# [WHAT THIS TASK INVOLVES]
Using the data that follows, give again word for word the lines between the one holding "Where should I click to: Open the gear" and the one holding "761x547 pixels.", inclusive. Omit the pictures.

# [GIVEN INFORMATION]

------------------------------------------------------------------------

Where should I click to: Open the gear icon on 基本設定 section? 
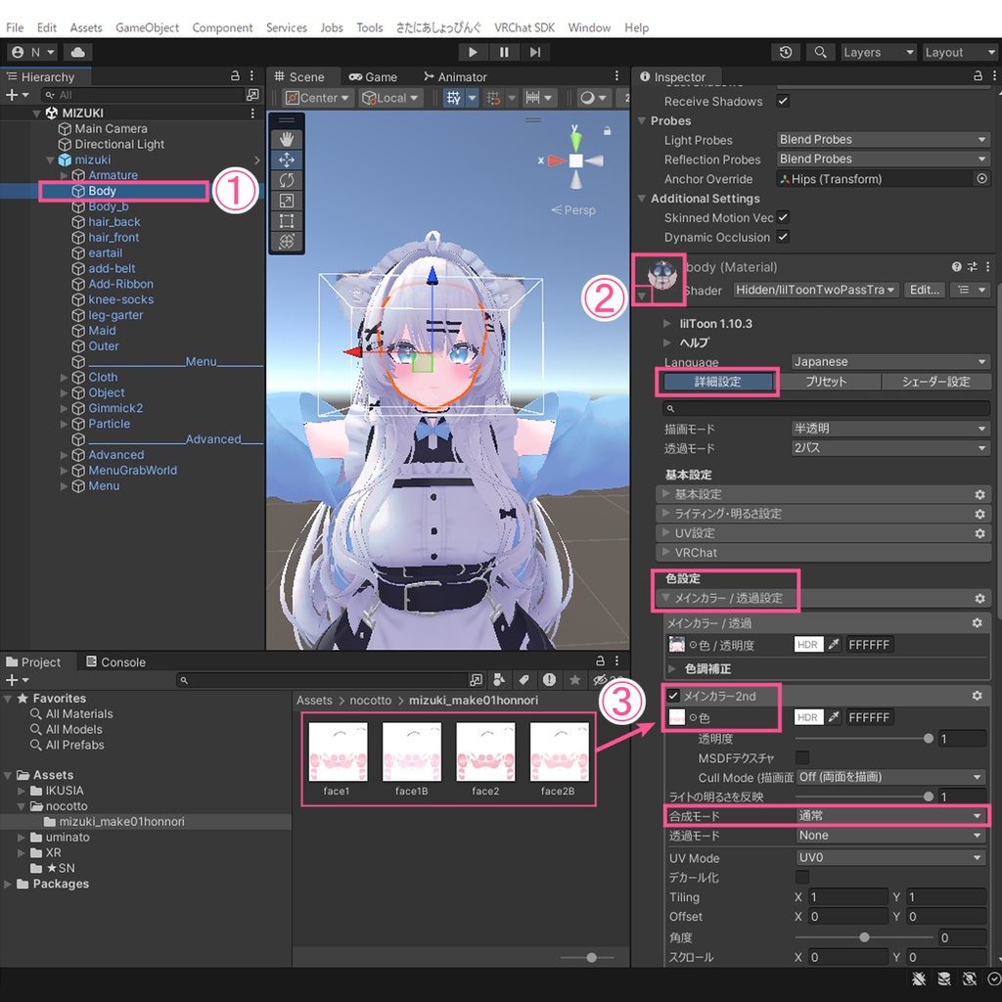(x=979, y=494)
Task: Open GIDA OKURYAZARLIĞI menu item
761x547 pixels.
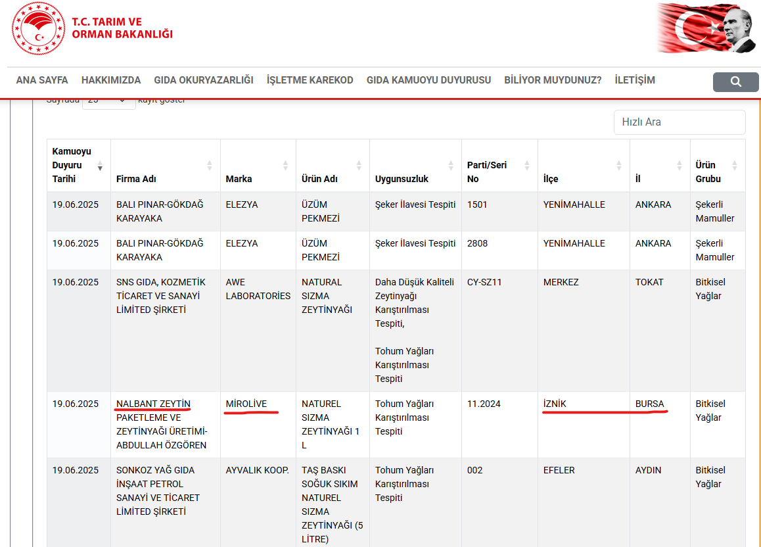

------------------------------------------------------------------------

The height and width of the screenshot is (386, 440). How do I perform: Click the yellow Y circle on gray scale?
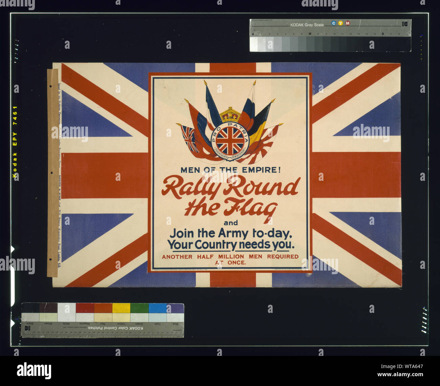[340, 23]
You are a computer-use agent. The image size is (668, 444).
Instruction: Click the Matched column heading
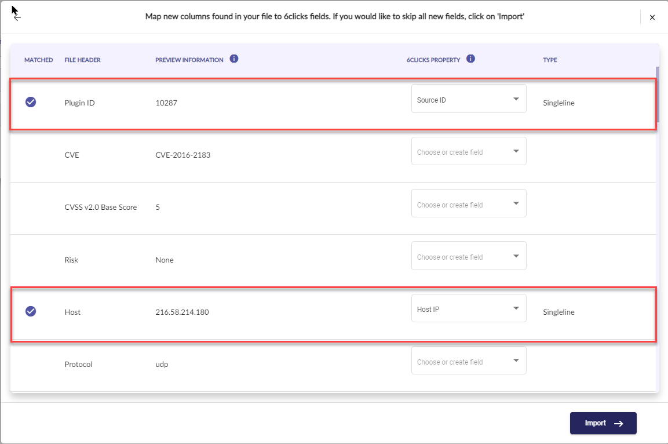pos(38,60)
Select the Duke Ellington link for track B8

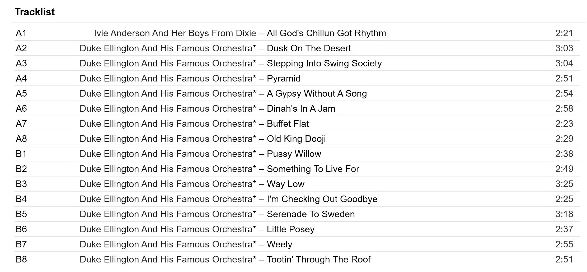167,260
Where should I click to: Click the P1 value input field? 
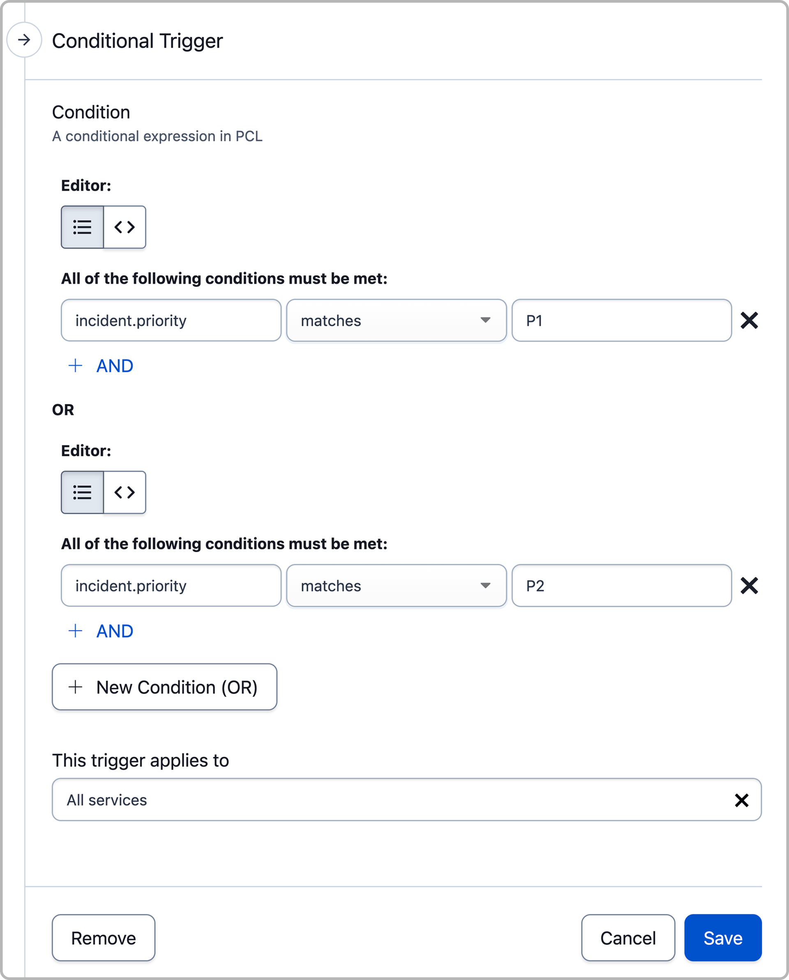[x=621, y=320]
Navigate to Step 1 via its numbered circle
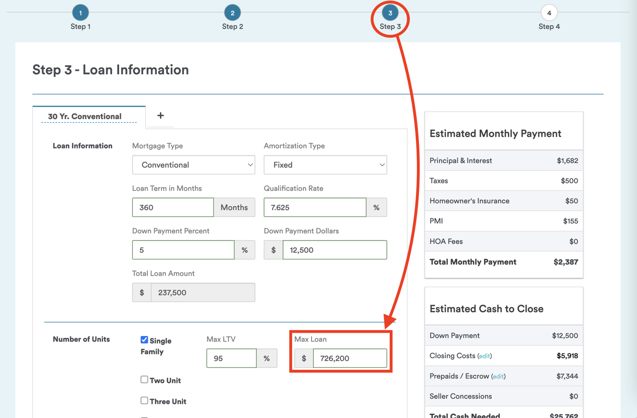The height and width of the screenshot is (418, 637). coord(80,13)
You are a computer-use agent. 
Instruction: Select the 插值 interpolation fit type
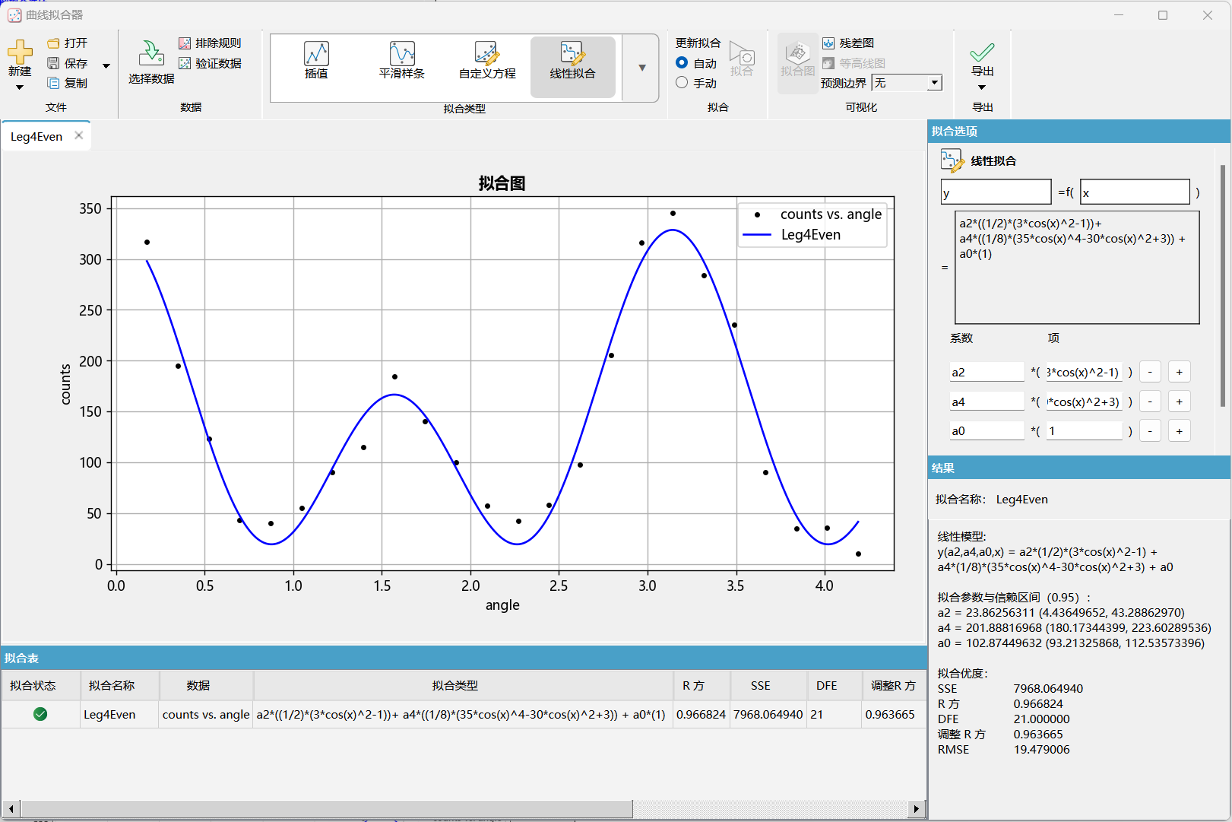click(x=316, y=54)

------------------------------------------------------------------------

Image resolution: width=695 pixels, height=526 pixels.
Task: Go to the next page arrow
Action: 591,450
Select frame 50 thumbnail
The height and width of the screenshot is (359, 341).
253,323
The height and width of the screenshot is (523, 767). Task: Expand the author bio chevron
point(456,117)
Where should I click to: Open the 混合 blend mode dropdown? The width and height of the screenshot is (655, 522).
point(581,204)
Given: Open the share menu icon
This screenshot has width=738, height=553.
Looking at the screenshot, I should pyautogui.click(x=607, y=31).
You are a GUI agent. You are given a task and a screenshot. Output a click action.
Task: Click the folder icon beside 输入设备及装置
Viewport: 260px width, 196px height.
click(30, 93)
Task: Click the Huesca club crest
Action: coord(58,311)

------------------------------------------------------------------------

# [YOUR RESPONSE]
Where should I click to: Open the gear icon on 基本設定 section? 
(x=979, y=494)
Task: Open GIDA OKURYAZARLIĞI menu item
761x547 pixels.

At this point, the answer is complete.